- Born: Patrick Farenga New York City, New York, U.S.
- Occupations: Writer; Educational activist;
- Known for: Advocating the modern homeschooling movement
- Children: 3
- Website: Personal website

= Pat Farenga =

American writer and educational activist

Patrick Farenga is an American writer and educational activist. He is known as a leading advocate of the modern homeschooling movement which started in the 1970s.

== Life ==
Born in New York City, Farenga worked closely with teacher and author John Caldwell Holt on his Boston-based magazine, Growing Without Schooling (GWS). After Holt's death in 1985, he took over as publisher of GWS and president of the parent company, Holt Associates, the parent organization, continuing publication until it ceased in 2001.

== Career and work ==
Farenga worked closely with John Holt on Growing Without Schooling (GWS), a groundbreaking magazine focused on learning outside traditional schools. Founded by Holt in 1977, GWS was the first periodical dedicated to homeschooling and unschooling. After Holt's death in 1985 Farenga became the publisher of GWS, continuing publication until it ceased in 2001, and president of Holt Associates, the parent organization, now HoltGWS LLC.

Farenga is a prolific writer, and has authored or contributed to many of the other educational publications by Holt Associates. He has written articles for numerous publications including Mothering, Paths of Learning, Home Education, and The Bulletin of Science, Technology, and Society. He contributed chapters to The Encyclopedia of School Administration (1988) and A Parent's Guide To Homeschooling (2002). Among his works, Farenga is perhaps best known as the author of The Beginner's Guide To Homeschooling (1998) and co-author of Teach Your Own: The John Holt Book of Homeschooling (2003. 2021).

== Advocacy and Influence ==
A prolific speaker, Farenga has presented at educational conferences worldwide in countries including Colombia, Ireland, France, England, Canada, and Italy and appeared on numerous radio and television programs in the United States and abroad as an expert on homeschooling and unschooling.

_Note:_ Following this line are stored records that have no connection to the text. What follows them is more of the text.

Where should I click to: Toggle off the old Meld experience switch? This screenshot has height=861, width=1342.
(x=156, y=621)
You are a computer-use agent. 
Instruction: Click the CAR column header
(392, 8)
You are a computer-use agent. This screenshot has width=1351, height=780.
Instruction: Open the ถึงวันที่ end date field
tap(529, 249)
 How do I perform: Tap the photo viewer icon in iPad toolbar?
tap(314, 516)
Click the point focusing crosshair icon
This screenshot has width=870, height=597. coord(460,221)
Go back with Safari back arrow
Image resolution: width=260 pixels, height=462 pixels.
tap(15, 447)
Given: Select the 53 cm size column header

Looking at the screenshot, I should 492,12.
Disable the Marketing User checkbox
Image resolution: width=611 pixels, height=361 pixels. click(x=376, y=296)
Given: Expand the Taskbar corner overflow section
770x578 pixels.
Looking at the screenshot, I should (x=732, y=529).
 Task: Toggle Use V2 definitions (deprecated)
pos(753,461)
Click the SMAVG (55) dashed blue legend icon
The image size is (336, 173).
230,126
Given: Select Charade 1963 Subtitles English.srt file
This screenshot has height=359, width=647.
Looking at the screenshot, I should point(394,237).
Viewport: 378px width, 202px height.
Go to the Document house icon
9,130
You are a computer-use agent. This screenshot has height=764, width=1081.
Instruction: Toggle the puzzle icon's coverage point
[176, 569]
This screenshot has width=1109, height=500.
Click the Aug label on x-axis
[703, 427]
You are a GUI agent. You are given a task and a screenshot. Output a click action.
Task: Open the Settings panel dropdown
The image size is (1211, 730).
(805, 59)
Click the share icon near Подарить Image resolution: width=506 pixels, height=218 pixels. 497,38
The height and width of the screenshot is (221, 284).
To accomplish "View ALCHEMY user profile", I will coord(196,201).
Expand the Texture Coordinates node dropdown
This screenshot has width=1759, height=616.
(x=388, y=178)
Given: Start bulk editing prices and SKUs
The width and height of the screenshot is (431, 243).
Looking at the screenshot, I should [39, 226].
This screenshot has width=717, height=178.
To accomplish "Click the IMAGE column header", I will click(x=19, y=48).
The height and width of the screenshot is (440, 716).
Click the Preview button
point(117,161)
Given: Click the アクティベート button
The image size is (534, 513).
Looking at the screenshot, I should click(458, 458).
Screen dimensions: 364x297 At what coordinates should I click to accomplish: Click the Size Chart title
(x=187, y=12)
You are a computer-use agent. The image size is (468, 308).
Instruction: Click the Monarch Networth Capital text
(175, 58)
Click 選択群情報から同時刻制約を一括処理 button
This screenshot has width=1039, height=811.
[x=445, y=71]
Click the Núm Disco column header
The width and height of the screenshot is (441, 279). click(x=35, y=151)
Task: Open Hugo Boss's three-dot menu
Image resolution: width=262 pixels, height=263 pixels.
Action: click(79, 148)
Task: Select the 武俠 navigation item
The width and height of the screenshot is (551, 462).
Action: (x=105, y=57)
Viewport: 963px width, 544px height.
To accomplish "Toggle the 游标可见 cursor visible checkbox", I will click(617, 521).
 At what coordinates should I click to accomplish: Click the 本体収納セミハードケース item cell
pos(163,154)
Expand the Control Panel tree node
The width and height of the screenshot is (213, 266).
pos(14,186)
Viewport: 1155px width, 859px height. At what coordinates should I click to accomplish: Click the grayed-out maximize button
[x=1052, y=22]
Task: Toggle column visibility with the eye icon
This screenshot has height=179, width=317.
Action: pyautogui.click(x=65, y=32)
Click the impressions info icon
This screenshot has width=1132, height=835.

He operates the website John Holt/Growing Without Schooling (johnholtgws.com), which archives issues of GWS and provides resources for families pursuing alternative education. Farenga is also a founding member of the Alliance for Self‑Directed Education.

== Personal life ==
Farenga and his wife unschooled their three daughters, now adults, reflecting the educational philosophy he advocates. He lives in Massachusetts and continues his work as a writer, speaker, and consultant on self‑directed learning.